Stored data entries:
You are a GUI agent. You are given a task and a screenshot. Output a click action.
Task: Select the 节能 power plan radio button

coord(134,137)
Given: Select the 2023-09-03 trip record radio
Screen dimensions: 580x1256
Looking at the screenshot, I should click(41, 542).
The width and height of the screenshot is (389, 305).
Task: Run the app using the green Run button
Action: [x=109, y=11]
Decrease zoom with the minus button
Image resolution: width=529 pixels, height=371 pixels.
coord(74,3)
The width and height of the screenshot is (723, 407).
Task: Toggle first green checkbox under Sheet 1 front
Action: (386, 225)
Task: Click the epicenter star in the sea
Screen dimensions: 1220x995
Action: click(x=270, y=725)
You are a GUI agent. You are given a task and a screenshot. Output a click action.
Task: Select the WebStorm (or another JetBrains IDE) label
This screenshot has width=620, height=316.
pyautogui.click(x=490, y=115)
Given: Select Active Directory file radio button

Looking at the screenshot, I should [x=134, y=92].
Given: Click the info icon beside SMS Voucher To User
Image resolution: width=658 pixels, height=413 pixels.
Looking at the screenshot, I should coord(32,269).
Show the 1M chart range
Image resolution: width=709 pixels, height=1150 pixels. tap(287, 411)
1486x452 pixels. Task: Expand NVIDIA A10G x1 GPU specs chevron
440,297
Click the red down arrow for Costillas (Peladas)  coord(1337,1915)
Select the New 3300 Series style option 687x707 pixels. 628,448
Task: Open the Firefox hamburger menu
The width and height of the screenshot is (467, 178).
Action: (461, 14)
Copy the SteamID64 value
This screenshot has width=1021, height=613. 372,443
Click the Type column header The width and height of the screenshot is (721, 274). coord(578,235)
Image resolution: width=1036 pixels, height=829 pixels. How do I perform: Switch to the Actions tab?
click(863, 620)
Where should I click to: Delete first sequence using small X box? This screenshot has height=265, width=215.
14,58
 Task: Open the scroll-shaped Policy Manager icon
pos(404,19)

Exercise directions -> Could you print every record above exactly as it appears?

Response box ->
You are a GUI agent. You are given a task and a screenshot. Output a click action.
Task: Select the 节能 power plan radio button

coord(134,137)
Given: Select the 2023-09-03 trip record radio
Screen dimensions: 580x1256
Looking at the screenshot, I should click(41, 542).
The width and height of the screenshot is (389, 305).
Task: Run the app using the green Run button
Action: [x=109, y=11]
Decrease zoom with the minus button
Image resolution: width=529 pixels, height=371 pixels.
coord(74,3)
The width and height of the screenshot is (723, 407).
Task: Toggle first green checkbox under Sheet 1 front
Action: (386, 225)
Task: Click the epicenter star in the sea
Screen dimensions: 1220x995
Action: click(x=270, y=725)
You are a GUI agent. You are given a task and a screenshot. Output a click action.
Task: Select the WebStorm (or another JetBrains IDE) label
This screenshot has width=620, height=316.
pyautogui.click(x=490, y=115)
Given: Select Active Directory file radio button

Looking at the screenshot, I should [x=134, y=92].
Given: Click the info icon beside SMS Voucher To User
Image resolution: width=658 pixels, height=413 pixels.
Looking at the screenshot, I should coord(32,269).
Show the 1M chart range
Image resolution: width=709 pixels, height=1150 pixels. tap(287, 411)
1486x452 pixels. Task: Expand NVIDIA A10G x1 GPU specs chevron
440,297
Click the red down arrow for Costillas (Peladas)  coord(1337,1915)
Select the New 3300 Series style option 687x707 pixels. 628,448
Task: Open the Firefox hamburger menu
The width and height of the screenshot is (467, 178).
Action: (461, 14)
Copy the SteamID64 value
This screenshot has width=1021, height=613. 372,443
Click the Type column header The width and height of the screenshot is (721, 274). coord(578,235)
Image resolution: width=1036 pixels, height=829 pixels. How do I perform: Switch to the Actions tab?
click(863, 620)
Where should I click to: Delete first sequence using small X box? This screenshot has height=265, width=215.
14,58
 Task: Open the scroll-shaped Policy Manager icon
pos(404,19)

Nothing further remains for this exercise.